I’d forgotten how much I like pub theatres. Aside from making me feel like I’m at the Edinburgh Fringe even though I’m missing out this year, these cramped, hot spaces lend themselves to the intimacy and intensity required for plays that depend upon on the audience being able to see the minutiae of emotion flicker across the actors’ faces. Such is the case for Medicine at the Hope Theatre, the London debut for Northern Irish playwright and actor Meghan Tyler.

Tyler, who also stars as Moira, states that the play comes ‘from a very lived experience’, and this is its most visceral strength. In drawing upon on her own personal experience of mental illness, she brings authenticity to what is admittedly not a ground-breaking premise. Medicine, unlike other incarnations of plays featuring one character threatening suicide and another to talk them down, is not melodramatic but honest; a gut-wrenching portrayal of a young girl (Moira) suffering from crippling depression, and her mother (played by Lynsey-Anne Moffat) trying desperately to save her.

The unoriginality of the set-up is belied by the importance of igniting and continuing the dialogue around the theme of mental health. This is the aim of Medicine, and it is a worthy one. Tyler subverts the arguably hackneyed premise through refreshingly dark humour, undercutting the tragedy with biting wit, resulting in a piece of theatre that is at once powerful, funny and grimly necessary.

Paul Brotherston, who directs and designs, has a skilfully light touch with both. The set is sparse, consisting of a single piece of white lino to evoke the shape of the pier protruding into the audience. Aside from the continuous sound effect of breaking waves, a bench and some muted lighting, that’s it. The minimalism of the staging is a blank canvas on which the actors can shine, and shine they most certainly do. Brotherston’s direction – like all the best – appears to melt away, resulting in the characters’ movements seeming fluid and organically driven rather than directed. Or perhaps this is a result of both Tyler’s and Moffat’s performances, which are equally convincing and compelling. Tyler even avoids the temptation that befalls many an actor/dramaturge in not giving herself all of the best lines.
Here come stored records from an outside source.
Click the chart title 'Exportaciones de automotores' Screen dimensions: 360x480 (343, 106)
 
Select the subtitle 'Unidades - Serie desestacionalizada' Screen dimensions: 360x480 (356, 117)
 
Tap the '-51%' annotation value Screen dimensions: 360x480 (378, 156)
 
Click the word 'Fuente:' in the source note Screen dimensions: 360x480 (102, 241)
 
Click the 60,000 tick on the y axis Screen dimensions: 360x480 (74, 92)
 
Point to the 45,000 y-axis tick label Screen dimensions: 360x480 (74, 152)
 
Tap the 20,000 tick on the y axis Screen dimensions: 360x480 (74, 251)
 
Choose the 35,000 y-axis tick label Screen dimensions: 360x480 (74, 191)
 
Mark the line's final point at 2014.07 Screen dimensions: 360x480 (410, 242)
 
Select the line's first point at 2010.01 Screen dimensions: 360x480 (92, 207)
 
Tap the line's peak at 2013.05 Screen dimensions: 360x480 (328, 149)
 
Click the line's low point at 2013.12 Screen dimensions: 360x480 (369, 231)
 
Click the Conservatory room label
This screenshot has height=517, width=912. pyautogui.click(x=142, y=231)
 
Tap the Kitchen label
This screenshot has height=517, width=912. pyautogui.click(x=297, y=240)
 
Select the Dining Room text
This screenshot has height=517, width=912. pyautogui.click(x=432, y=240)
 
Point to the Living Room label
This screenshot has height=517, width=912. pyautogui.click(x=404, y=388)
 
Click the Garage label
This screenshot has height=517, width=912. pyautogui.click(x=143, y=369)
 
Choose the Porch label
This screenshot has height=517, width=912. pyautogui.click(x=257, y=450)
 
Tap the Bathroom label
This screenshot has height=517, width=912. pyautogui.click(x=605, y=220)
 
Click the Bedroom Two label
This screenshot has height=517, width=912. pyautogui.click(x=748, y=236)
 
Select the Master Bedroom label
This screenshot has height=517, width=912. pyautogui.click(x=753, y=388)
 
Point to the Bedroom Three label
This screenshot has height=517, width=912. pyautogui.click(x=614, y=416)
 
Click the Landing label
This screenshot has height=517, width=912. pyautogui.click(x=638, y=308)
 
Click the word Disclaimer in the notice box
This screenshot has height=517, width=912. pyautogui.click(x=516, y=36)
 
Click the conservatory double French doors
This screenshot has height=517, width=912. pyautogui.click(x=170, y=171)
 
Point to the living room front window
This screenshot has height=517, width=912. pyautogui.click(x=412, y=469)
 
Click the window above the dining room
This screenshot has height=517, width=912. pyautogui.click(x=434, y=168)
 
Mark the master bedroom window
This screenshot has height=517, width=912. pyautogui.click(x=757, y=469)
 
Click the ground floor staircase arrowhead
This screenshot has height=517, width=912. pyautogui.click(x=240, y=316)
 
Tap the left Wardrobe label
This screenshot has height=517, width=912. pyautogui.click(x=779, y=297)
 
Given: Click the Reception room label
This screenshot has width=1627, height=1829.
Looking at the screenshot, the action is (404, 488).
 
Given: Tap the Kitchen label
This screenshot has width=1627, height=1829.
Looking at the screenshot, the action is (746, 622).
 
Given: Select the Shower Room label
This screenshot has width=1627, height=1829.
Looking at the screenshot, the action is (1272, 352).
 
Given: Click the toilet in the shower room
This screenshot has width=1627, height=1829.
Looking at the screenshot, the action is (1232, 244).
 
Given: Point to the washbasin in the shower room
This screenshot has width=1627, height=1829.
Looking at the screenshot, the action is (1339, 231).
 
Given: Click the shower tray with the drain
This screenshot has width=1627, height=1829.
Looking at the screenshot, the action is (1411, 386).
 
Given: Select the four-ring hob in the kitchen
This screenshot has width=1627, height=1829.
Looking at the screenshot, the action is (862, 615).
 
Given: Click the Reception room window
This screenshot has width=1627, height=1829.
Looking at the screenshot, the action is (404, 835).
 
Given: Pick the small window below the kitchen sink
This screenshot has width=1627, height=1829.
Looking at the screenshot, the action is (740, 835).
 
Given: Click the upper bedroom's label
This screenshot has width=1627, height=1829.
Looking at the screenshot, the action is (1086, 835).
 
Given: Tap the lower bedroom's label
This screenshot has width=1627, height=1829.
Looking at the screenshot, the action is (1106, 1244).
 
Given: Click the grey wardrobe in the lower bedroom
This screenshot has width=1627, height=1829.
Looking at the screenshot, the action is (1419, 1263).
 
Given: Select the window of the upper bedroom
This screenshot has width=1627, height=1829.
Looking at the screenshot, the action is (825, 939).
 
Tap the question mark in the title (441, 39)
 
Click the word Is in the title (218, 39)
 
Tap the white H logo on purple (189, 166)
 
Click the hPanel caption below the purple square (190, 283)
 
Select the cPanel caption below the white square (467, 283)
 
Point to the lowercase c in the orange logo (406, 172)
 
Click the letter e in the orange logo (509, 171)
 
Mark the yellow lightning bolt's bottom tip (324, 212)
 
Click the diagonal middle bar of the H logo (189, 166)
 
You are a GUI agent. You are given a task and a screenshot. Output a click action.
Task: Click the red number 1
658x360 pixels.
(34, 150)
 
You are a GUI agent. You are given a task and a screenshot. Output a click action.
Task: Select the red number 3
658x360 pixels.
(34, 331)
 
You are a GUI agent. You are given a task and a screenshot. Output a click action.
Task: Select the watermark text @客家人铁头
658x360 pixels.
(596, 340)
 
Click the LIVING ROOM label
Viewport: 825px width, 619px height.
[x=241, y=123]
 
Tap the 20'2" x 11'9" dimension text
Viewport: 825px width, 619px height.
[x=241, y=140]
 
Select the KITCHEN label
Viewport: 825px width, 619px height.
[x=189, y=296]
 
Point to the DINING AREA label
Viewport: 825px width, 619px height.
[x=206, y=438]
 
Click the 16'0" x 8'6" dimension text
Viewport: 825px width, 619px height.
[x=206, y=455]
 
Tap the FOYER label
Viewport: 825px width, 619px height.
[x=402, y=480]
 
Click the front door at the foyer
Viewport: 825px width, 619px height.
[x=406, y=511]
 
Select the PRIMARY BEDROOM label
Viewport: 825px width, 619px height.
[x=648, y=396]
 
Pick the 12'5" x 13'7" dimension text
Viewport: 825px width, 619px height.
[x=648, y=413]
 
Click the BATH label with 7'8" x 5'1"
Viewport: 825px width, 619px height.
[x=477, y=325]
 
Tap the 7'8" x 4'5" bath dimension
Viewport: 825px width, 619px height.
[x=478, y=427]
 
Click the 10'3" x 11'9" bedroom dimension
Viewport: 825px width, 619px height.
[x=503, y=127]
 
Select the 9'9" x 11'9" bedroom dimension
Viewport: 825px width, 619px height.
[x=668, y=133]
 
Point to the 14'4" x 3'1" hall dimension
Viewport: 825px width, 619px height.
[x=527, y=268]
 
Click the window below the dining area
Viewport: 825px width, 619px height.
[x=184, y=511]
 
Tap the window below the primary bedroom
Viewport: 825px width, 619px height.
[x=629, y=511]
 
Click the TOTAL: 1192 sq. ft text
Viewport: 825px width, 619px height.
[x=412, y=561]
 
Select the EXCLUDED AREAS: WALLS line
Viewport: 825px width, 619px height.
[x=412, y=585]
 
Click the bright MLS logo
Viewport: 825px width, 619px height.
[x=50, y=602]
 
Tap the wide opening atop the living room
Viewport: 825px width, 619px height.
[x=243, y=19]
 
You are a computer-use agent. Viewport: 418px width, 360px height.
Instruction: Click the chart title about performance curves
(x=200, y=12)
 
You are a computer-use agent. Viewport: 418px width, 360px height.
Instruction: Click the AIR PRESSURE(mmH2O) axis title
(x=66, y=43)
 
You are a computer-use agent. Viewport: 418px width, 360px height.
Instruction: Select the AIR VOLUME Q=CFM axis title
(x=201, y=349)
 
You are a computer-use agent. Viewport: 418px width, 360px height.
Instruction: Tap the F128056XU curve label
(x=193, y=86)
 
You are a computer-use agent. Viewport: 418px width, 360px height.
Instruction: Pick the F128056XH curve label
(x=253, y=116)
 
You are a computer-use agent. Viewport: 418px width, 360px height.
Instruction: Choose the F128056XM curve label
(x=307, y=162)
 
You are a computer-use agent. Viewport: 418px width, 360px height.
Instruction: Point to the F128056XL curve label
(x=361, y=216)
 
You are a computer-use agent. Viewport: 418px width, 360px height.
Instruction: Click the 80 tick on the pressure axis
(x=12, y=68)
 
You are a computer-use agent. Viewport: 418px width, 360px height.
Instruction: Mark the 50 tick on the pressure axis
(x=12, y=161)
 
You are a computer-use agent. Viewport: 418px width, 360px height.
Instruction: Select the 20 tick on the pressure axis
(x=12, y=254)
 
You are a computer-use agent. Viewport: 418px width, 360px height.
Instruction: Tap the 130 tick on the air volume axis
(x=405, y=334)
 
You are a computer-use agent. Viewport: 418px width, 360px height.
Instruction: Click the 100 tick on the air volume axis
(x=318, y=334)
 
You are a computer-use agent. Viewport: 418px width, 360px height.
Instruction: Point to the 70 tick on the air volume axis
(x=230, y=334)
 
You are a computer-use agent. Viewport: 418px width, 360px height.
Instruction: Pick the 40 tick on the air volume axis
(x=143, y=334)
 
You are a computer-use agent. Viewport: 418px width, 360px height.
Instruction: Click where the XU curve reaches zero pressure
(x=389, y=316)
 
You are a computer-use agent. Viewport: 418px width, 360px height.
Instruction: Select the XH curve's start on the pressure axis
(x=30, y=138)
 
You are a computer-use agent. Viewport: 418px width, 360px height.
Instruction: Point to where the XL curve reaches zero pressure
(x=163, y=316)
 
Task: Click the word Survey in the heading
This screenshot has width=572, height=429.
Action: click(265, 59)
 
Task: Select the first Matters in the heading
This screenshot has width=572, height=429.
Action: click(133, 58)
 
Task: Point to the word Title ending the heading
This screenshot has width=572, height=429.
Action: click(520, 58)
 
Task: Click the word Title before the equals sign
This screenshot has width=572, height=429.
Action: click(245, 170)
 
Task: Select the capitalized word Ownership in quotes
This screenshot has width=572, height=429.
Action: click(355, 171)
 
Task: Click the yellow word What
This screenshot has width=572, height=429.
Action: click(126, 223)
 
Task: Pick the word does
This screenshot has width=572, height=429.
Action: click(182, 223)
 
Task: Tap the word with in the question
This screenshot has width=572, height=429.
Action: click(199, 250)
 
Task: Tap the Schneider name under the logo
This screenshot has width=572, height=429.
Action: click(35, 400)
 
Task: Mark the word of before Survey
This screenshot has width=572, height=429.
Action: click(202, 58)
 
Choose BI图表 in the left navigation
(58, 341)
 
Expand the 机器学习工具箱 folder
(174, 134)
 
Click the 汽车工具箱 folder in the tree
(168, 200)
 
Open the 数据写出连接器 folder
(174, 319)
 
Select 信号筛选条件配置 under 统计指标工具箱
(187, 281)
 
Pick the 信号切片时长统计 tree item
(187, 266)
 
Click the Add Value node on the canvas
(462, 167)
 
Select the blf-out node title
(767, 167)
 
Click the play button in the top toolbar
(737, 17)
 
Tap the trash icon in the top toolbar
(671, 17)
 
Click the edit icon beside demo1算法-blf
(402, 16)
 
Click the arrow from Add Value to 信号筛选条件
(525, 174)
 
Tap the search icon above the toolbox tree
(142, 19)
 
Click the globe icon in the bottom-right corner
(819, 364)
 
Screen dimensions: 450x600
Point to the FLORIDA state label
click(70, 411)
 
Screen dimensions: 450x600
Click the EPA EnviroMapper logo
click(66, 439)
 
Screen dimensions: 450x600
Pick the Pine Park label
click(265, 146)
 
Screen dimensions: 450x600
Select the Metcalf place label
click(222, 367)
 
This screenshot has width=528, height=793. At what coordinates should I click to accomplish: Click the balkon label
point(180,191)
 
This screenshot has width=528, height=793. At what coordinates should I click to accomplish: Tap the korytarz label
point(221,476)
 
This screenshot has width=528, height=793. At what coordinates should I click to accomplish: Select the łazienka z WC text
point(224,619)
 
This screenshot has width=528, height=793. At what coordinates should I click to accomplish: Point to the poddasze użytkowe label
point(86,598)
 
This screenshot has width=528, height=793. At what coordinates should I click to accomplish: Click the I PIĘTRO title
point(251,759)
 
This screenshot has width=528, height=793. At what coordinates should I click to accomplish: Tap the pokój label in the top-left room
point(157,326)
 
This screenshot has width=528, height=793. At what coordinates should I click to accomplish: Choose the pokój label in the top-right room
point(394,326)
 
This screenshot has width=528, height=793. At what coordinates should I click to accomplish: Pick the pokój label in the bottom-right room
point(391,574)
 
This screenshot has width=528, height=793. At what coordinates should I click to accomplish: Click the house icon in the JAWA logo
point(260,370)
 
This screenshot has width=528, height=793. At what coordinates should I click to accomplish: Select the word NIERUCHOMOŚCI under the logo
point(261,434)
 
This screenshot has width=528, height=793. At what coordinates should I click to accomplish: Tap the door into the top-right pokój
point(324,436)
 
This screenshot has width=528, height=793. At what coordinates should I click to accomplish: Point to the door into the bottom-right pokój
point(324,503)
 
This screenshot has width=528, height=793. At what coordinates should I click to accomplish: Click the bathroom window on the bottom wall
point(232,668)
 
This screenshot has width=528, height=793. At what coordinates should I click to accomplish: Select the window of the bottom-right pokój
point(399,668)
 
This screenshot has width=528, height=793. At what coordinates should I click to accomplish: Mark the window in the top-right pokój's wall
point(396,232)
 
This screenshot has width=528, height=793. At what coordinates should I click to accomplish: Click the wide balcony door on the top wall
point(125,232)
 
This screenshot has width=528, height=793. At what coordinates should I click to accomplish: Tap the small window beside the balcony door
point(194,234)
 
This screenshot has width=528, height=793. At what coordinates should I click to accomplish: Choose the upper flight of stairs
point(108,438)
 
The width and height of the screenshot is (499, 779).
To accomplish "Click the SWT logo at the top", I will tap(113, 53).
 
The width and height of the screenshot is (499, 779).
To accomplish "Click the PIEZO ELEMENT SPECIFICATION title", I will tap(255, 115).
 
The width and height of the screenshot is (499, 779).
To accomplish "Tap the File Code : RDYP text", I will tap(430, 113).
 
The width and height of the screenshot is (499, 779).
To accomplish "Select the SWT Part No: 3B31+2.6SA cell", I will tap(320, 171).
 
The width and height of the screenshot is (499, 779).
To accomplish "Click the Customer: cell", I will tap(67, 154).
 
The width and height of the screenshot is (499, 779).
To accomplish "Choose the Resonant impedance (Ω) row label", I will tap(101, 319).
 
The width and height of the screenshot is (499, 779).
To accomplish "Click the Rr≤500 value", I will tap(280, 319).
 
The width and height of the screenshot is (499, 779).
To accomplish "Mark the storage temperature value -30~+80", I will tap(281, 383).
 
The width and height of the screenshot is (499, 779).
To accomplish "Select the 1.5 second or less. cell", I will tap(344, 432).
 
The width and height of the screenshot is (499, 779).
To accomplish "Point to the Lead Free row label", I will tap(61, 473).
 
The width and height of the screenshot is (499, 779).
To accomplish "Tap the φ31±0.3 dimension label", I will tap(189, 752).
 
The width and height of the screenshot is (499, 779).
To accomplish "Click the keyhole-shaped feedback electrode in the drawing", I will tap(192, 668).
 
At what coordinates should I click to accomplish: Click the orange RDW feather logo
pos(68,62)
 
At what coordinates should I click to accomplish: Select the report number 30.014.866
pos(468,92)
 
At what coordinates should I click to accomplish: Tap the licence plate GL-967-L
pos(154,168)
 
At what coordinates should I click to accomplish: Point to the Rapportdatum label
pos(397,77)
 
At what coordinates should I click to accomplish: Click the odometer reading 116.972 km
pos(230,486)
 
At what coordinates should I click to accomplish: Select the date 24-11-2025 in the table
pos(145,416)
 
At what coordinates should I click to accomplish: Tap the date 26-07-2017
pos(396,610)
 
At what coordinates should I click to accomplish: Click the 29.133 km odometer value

In fact, the dialogue is positively ringing with Moira and Ma’s parrying wits and dry sarcasm, eliciting frequent and loud guffaws from the tightly packed audience. The Irish Catholic mother-daughter dynamic is wholly believable (and for this reviewer hits a little close to home), as is their complex but ultimately tender relationship. As an audience, we enjoy their banter but feel their pain, and this is why it works. I also appreciate the fact that the two actors appear to be swigging real wine.

I agree wholeheartedly with Tyler’s assertion that comedy is the best vehicle for discussing these issues. Tempering the abject suffering of an abyss-like depression with Irish craic is a way into the heart of the matter. Laughter, after all, is the best medicine.